Biblical Hebrew Discourse Analysis
This course is to study the linguistic features of the various types of text in the Hebrew Bible at the discourse level. The topics include segmentation and boundary features, grounding and the verbal system, participant referencing, word order changes and prominence features. Narrative text will be studied first, and then other text types such as legal, prophetic and poetry will follow. As for poetry, linguistic and literary, i.e. poetic, features will be studied. Understanding these features will set a foundation for sound exegesis of the Old Testament text. Another aim of the course is to increase the level of reading the Masoretic Text.
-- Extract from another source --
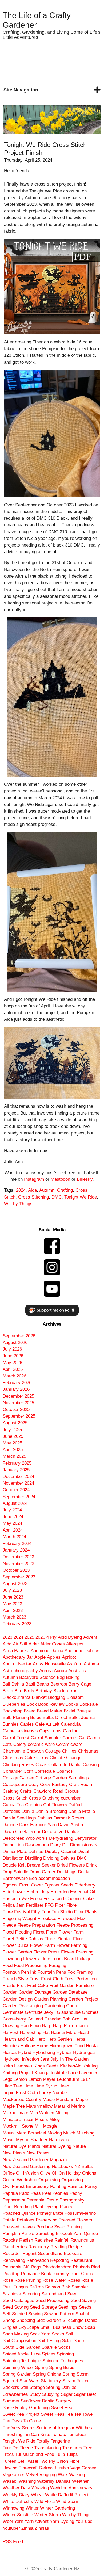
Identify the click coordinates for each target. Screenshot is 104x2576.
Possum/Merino (80, 2213)
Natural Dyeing (56, 2146)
* Prerequisites: Discourse Analysis, Biblical Hebrew
Old Testament Exegesis
This course seeks to provide the tools and to set the groundwork for the students to build a bridge over what is called the gap' which separates our time from that of the Bible. It does not only aim to learn about the Biblical world from the outside, but to journey into its thought world and belief system, to explore it, and to come to understand individual texts in relation to the conceptual world of the Hebrew Bible. This course is a very practical one that brings together all the Hebrew knowledge and skills. Most of the time will be given over to practicing the skills and using the tools needed to discover different alternative understandings of the text and then to evaluate them and to choose the best option.
* Prerequisites: Discourse Analysis, Biblical Hebrew
Koine Greek Discourse Analysis
A basic premise of this course is that 'Choice implies meaning'. So students learn how the Greek conjunctions or word orders chosen influence the exegesis of a passage and reveal the intentions of the Biblical author. Students also learn (among other things) about backgrounding and highlighting devices, strategies for reporting conversation and referring to participants, and the types of reasoning employed in the epistles and the sermons of Acts.
New Testament Exegesis
By the end of this course, the students will be able to explain principles of exegesis and use the principles to study biblical texts from various books of the New Testament. They will be able to describe the basic critical points of biblical language research, and eventually they will know how to handle exegetical problems. They will practice translating and interpreting texts of the New Testament.
* Prerequisites: Discourse Analysis, Koine Greek
Translation 2
This is the last course to review the things that students have learned, using translation material from the Bible. Pre-requisites for this course are linguistics (Grammar, Phonology), Greek (NT Greek, NT Exegesis, NT Discourse), Hebrew (Biblical Hebrew, Hebrew Exegesis, Hebrew Discourse), Semantics, Translation 1, and so on. Students will acquire the methods of approaching translation problems of narrative and poetry, semantic relationships and literary translation.